> **TO DO**
Using the listing below, retype exactly the lines starting at the one with "Viewport: 873px width, 561px height." and ending at the one with "Task: Click View trends link for Cholesterol", and include both.

☆ ☆ ☆ ☆ ☆

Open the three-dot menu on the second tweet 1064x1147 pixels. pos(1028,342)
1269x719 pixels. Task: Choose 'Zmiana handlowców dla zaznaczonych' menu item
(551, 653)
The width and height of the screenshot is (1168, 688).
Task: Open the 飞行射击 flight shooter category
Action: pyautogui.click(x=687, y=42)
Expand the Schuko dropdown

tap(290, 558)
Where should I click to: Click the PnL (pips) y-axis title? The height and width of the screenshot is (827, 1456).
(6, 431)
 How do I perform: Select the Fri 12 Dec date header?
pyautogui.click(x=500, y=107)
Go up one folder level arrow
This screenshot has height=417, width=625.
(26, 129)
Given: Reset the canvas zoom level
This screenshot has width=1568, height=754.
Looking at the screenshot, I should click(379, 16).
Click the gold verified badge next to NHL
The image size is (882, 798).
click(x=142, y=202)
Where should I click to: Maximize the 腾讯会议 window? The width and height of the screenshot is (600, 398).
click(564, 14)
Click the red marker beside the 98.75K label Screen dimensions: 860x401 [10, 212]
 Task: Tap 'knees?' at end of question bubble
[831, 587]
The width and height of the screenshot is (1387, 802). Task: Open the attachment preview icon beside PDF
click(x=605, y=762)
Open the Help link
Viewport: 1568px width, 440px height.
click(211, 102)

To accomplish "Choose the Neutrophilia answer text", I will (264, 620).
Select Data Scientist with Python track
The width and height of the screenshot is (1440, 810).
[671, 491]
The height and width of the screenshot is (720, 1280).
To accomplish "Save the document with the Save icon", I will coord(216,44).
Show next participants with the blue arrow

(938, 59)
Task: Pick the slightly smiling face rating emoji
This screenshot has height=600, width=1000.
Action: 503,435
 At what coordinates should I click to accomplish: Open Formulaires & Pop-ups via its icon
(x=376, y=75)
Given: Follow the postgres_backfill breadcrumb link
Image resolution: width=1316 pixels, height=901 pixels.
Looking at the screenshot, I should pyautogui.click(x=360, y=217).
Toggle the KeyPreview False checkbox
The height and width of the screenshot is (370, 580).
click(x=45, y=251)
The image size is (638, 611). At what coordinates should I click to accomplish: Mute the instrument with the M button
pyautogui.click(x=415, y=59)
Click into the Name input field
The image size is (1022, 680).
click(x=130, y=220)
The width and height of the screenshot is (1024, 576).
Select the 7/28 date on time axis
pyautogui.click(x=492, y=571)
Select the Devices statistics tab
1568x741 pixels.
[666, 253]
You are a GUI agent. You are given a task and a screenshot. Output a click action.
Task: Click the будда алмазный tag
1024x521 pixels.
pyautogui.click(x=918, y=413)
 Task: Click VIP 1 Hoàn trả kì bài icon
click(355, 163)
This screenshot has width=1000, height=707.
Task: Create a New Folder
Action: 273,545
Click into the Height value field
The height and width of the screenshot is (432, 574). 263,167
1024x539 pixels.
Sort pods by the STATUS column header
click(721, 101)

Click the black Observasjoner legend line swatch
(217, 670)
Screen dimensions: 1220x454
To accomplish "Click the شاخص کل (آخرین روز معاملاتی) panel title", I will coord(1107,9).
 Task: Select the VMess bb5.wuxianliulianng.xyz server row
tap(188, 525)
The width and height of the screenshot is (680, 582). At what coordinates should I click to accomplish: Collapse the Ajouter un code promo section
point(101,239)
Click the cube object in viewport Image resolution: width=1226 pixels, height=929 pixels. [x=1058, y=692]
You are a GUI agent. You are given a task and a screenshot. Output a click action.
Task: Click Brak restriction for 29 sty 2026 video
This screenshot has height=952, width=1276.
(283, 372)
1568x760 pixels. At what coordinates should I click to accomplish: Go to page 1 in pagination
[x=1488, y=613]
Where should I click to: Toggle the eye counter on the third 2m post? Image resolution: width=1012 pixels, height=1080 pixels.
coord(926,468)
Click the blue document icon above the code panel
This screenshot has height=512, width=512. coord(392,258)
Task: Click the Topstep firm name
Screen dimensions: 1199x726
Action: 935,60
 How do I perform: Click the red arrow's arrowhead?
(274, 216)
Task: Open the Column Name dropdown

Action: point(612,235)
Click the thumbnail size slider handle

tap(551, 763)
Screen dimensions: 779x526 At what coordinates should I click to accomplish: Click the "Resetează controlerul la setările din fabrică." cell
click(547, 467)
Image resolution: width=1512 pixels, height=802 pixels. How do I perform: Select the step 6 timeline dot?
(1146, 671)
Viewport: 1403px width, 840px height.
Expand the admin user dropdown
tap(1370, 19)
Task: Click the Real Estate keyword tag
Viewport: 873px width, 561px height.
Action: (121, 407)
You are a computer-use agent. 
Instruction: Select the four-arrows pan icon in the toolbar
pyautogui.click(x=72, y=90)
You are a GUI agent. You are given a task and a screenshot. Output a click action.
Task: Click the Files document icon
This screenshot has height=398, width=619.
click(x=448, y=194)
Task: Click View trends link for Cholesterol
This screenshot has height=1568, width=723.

☆ ☆ ☆ ☆ ☆

> **EXPECTED ANSWER**
Viewport: 873px width, 561px height.
Action: (121, 407)
You are a computer-use agent. 
Instruction: Select the four-arrows pan icon in the toolbar
pyautogui.click(x=72, y=90)
You are a GUI agent. You are given a task and a screenshot. Output a click action.
Task: Click the Files document icon
This screenshot has height=398, width=619.
click(x=448, y=194)
Task: Click View trends link for Cholesterol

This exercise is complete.